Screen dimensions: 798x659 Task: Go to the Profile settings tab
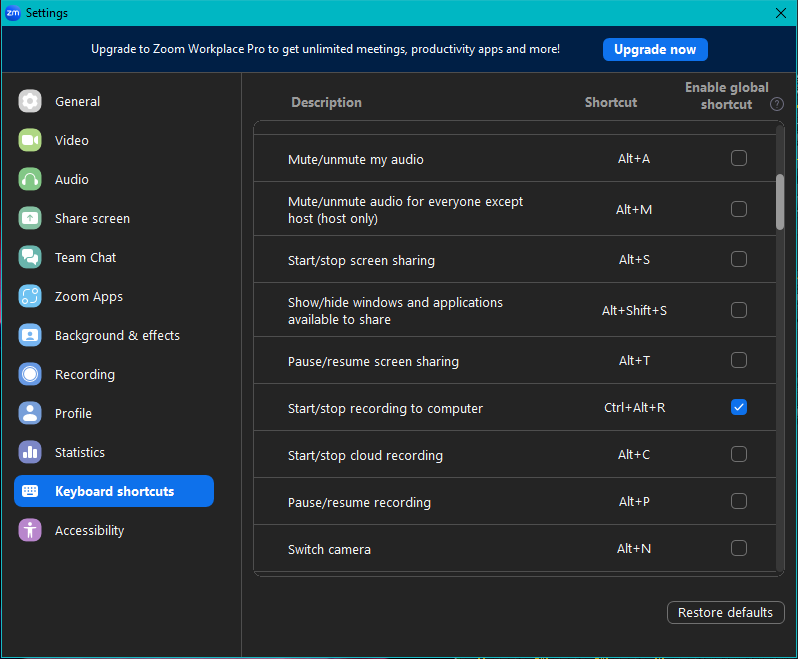pos(73,413)
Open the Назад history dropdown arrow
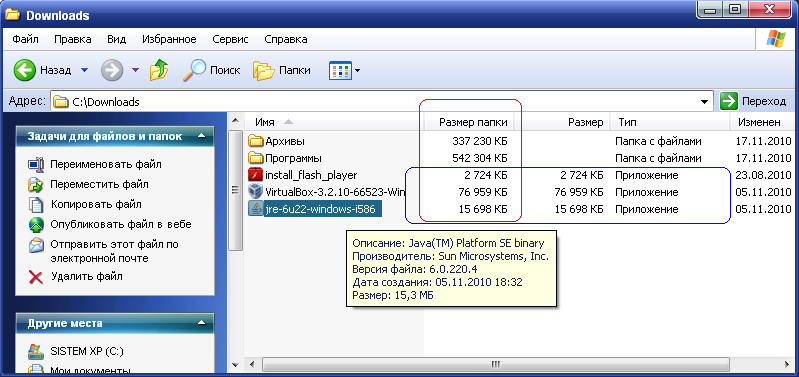 (x=85, y=70)
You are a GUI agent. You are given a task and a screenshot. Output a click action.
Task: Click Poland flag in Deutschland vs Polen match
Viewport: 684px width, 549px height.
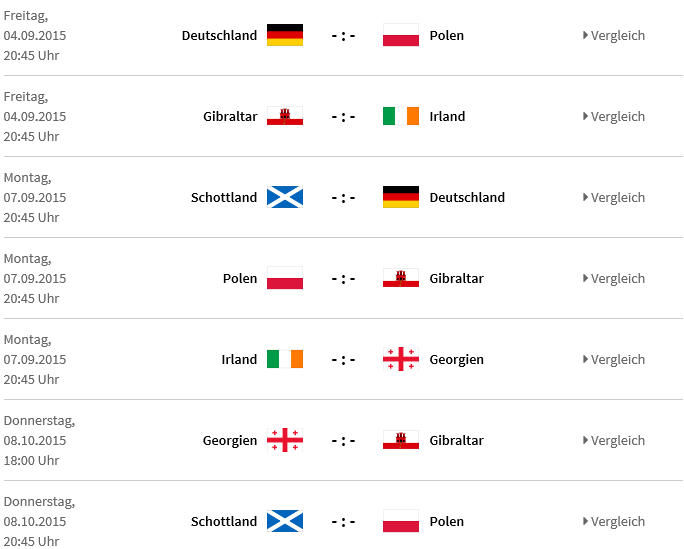click(401, 35)
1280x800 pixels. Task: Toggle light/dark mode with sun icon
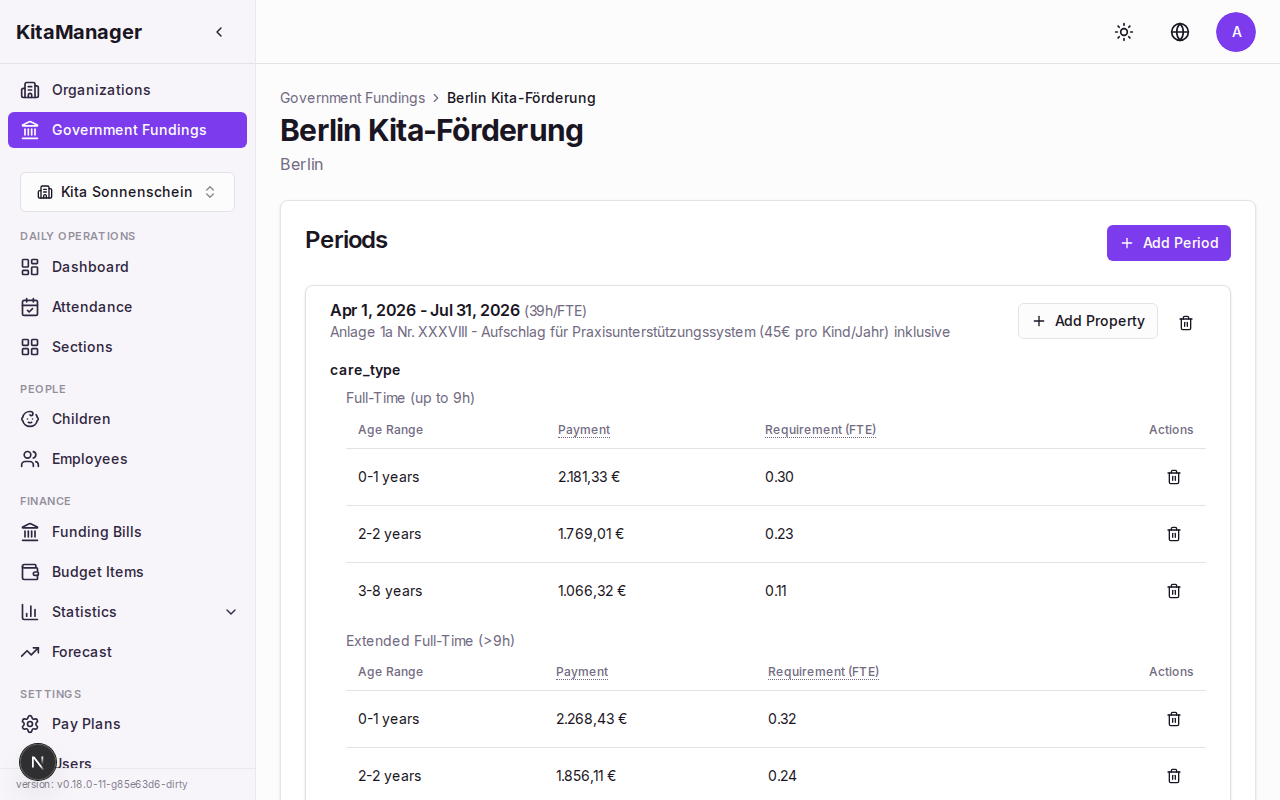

== Exercise prompt ==
Leaving aside every picture, transcribe exactly the lines that run from the one with "You are a GUI" to the close of the listing above.

== Result of the task ==
You are a GUI agent. You are given a task and a screenshot. Output a click action.
Task: Click Poland flag in Deutschland vs Polen match
Viewport: 684px width, 549px height.
click(401, 35)
1280x800 pixels. Task: Toggle light/dark mode with sun icon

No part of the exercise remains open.